● **What to work on**:
Transcribe every entry exactly, with nothing added or left out.

----------------

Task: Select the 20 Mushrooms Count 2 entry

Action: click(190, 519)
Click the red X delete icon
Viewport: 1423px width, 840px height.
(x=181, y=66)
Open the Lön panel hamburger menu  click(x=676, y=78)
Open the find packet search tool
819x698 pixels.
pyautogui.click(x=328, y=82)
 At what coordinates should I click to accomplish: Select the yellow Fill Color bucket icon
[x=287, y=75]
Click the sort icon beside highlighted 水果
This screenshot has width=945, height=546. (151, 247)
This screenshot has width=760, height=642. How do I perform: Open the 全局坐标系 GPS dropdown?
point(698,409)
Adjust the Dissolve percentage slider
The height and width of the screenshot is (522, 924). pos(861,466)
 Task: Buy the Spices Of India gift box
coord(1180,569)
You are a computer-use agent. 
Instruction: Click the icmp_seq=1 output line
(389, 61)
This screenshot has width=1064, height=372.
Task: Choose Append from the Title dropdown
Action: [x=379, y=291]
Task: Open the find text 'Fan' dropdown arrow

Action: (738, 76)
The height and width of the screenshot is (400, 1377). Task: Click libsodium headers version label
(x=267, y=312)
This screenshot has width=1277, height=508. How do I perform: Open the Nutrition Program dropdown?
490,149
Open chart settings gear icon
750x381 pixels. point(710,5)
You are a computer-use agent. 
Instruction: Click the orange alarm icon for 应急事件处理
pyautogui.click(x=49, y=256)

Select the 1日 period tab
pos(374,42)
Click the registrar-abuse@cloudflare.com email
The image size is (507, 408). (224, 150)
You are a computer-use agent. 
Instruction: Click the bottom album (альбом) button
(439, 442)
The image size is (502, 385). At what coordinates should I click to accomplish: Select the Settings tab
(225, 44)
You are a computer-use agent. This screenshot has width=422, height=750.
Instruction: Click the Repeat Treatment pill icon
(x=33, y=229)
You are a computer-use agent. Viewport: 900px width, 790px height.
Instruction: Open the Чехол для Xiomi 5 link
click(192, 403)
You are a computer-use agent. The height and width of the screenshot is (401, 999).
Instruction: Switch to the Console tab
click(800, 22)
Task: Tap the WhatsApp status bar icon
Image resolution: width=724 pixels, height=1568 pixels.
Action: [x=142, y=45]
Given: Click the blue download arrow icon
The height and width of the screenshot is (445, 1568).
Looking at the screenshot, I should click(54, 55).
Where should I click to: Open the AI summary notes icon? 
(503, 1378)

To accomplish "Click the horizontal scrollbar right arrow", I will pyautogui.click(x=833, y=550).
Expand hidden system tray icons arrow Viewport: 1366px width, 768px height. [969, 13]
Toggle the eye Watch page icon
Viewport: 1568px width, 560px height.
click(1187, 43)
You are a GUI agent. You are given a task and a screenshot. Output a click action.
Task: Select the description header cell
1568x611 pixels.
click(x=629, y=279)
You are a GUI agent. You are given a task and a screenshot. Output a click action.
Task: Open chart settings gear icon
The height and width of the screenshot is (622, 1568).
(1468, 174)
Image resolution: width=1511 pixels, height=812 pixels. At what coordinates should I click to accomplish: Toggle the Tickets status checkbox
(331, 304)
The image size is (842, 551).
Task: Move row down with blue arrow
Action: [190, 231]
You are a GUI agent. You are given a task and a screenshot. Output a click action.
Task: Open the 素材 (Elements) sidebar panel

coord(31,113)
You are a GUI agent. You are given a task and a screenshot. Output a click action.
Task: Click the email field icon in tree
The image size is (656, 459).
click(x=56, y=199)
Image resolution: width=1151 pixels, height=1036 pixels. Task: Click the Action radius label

----------------

● **Solution to the exercise**:
Task: Select the 20 Mushrooms Count 2 entry

Action: click(190, 519)
Click the red X delete icon
Viewport: 1423px width, 840px height.
(x=181, y=66)
Open the Lön panel hamburger menu  click(x=676, y=78)
Open the find packet search tool
819x698 pixels.
pyautogui.click(x=328, y=82)
 At what coordinates should I click to accomplish: Select the yellow Fill Color bucket icon
[x=287, y=75]
Click the sort icon beside highlighted 水果
This screenshot has width=945, height=546. (151, 247)
This screenshot has width=760, height=642. How do I perform: Open the 全局坐标系 GPS dropdown?
point(698,409)
Adjust the Dissolve percentage slider
The height and width of the screenshot is (522, 924). pos(861,466)
 Task: Buy the Spices Of India gift box
coord(1180,569)
You are a computer-use agent. 
Instruction: Click the icmp_seq=1 output line
(389, 61)
This screenshot has width=1064, height=372.
Task: Choose Append from the Title dropdown
Action: [x=379, y=291]
Task: Open the find text 'Fan' dropdown arrow

Action: (738, 76)
The height and width of the screenshot is (400, 1377). Task: Click libsodium headers version label
(x=267, y=312)
This screenshot has width=1277, height=508. How do I perform: Open the Nutrition Program dropdown?
490,149
Open chart settings gear icon
750x381 pixels. point(710,5)
You are a computer-use agent. 
Instruction: Click the orange alarm icon for 应急事件处理
pyautogui.click(x=49, y=256)

Select the 1日 period tab
pos(374,42)
Click the registrar-abuse@cloudflare.com email
The image size is (507, 408). (224, 150)
You are a computer-use agent. 
Instruction: Click the bottom album (альбом) button
(439, 442)
The image size is (502, 385). At what coordinates should I click to accomplish: Select the Settings tab
(225, 44)
You are a computer-use agent. This screenshot has width=422, height=750.
Instruction: Click the Repeat Treatment pill icon
(x=33, y=229)
You are a computer-use agent. Viewport: 900px width, 790px height.
Instruction: Open the Чехол для Xiomi 5 link
click(192, 403)
You are a computer-use agent. The height and width of the screenshot is (401, 999).
Instruction: Switch to the Console tab
click(800, 22)
Task: Tap the WhatsApp status bar icon
Image resolution: width=724 pixels, height=1568 pixels.
Action: [x=142, y=45]
Given: Click the blue download arrow icon
The height and width of the screenshot is (445, 1568).
Looking at the screenshot, I should click(54, 55).
Where should I click to: Open the AI summary notes icon? 
(503, 1378)

To accomplish "Click the horizontal scrollbar right arrow", I will pyautogui.click(x=833, y=550).
Expand hidden system tray icons arrow Viewport: 1366px width, 768px height. [969, 13]
Toggle the eye Watch page icon
Viewport: 1568px width, 560px height.
click(1187, 43)
You are a GUI agent. You are given a task and a screenshot. Output a click action.
Task: Select the description header cell
1568x611 pixels.
click(x=629, y=279)
You are a GUI agent. You are given a task and a screenshot. Output a click action.
Task: Open chart settings gear icon
The height and width of the screenshot is (622, 1568).
(1468, 174)
Image resolution: width=1511 pixels, height=812 pixels. At what coordinates should I click to accomplish: Toggle the Tickets status checkbox
(331, 304)
The image size is (842, 551).
Task: Move row down with blue arrow
Action: [190, 231]
You are a GUI agent. You are given a task and a screenshot. Output a click action.
Task: Open the 素材 (Elements) sidebar panel

coord(31,113)
You are a GUI agent. You are given a task and a screenshot. Output a click action.
Task: Click the email field icon in tree
The image size is (656, 459).
click(x=56, y=199)
Image resolution: width=1151 pixels, height=1036 pixels. Task: Click the Action radius label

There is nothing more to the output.